───── INPUT DATA ─────
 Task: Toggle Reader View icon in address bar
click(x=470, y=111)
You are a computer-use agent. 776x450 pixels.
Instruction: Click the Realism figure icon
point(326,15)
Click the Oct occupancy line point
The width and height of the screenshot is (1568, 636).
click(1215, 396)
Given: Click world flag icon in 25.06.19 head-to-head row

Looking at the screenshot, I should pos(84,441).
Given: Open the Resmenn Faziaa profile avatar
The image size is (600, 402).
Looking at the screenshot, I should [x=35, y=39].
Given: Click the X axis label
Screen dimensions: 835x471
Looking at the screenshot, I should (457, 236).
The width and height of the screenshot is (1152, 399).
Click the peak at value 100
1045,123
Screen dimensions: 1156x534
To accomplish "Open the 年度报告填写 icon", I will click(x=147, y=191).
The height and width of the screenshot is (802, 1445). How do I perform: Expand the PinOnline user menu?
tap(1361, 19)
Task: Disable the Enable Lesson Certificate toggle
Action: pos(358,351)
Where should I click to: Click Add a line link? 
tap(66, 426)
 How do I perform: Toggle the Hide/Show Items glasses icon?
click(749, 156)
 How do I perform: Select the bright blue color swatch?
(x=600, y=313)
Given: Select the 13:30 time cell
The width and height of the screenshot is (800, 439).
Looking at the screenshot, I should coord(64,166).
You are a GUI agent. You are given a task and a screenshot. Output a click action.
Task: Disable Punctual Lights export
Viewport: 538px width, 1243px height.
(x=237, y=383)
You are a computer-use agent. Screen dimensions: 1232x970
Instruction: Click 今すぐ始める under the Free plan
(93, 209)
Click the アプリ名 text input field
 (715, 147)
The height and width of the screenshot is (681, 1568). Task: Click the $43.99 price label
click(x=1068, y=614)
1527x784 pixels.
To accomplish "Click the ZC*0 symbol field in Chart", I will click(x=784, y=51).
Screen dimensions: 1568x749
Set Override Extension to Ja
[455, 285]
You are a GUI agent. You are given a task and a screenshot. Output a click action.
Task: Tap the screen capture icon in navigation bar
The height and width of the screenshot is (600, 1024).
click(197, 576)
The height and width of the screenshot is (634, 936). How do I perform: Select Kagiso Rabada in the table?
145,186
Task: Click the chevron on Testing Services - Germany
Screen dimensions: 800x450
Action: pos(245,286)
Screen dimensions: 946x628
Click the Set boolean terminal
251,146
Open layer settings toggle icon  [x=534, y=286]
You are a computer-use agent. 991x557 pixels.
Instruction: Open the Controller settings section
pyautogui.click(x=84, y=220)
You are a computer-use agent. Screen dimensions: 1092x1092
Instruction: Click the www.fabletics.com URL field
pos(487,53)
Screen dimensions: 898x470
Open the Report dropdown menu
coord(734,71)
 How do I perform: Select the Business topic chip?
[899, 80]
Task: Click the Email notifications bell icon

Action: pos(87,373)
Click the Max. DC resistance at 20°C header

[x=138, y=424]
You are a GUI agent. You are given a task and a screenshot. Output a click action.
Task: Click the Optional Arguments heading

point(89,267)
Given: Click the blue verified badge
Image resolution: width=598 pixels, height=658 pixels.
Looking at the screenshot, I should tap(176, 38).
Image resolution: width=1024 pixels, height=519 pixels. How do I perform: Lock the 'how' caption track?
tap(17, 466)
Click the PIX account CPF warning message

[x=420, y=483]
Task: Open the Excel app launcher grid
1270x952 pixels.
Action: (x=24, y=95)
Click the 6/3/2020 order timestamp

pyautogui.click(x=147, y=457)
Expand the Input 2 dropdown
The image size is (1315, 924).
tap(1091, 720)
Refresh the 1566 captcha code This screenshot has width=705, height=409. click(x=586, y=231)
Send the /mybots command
─────
**TO DO**
Starting with the line that contains "The height and width of the screenshot is (634, 936).", restate every line through the end of the records above, exactly and with no other lines.

**ANSWER TO THE PROBLEM**
The height and width of the screenshot is (634, 936). How do I perform: Select Kagiso Rabada in the table?
145,186
Task: Click the chevron on Testing Services - Germany
Screen dimensions: 800x450
Action: pos(245,286)
Screen dimensions: 946x628
Click the Set boolean terminal
251,146
Open layer settings toggle icon  [x=534, y=286]
You are a computer-use agent. 991x557 pixels.
Instruction: Open the Controller settings section
pyautogui.click(x=84, y=220)
You are a computer-use agent. Screen dimensions: 1092x1092
Instruction: Click the www.fabletics.com URL field
pos(487,53)
Screen dimensions: 898x470
Open the Report dropdown menu
coord(734,71)
 How do I perform: Select the Business topic chip?
[899, 80]
Task: Click the Email notifications bell icon

Action: pos(87,373)
Click the Max. DC resistance at 20°C header

[x=138, y=424]
You are a GUI agent. You are given a task and a screenshot. Output a click action.
Task: Click the Optional Arguments heading

point(89,267)
Given: Click the blue verified badge
Image resolution: width=598 pixels, height=658 pixels.
Looking at the screenshot, I should tap(176, 38).
Image resolution: width=1024 pixels, height=519 pixels. How do I perform: Lock the 'how' caption track?
tap(17, 466)
Click the PIX account CPF warning message

[x=420, y=483]
Task: Open the Excel app launcher grid
1270x952 pixels.
Action: (x=24, y=95)
Click the 6/3/2020 order timestamp

pyautogui.click(x=147, y=457)
Expand the Input 2 dropdown
The image size is (1315, 924).
tap(1091, 720)
Refresh the 1566 captcha code This screenshot has width=705, height=409. click(x=586, y=231)
Send the /mybots command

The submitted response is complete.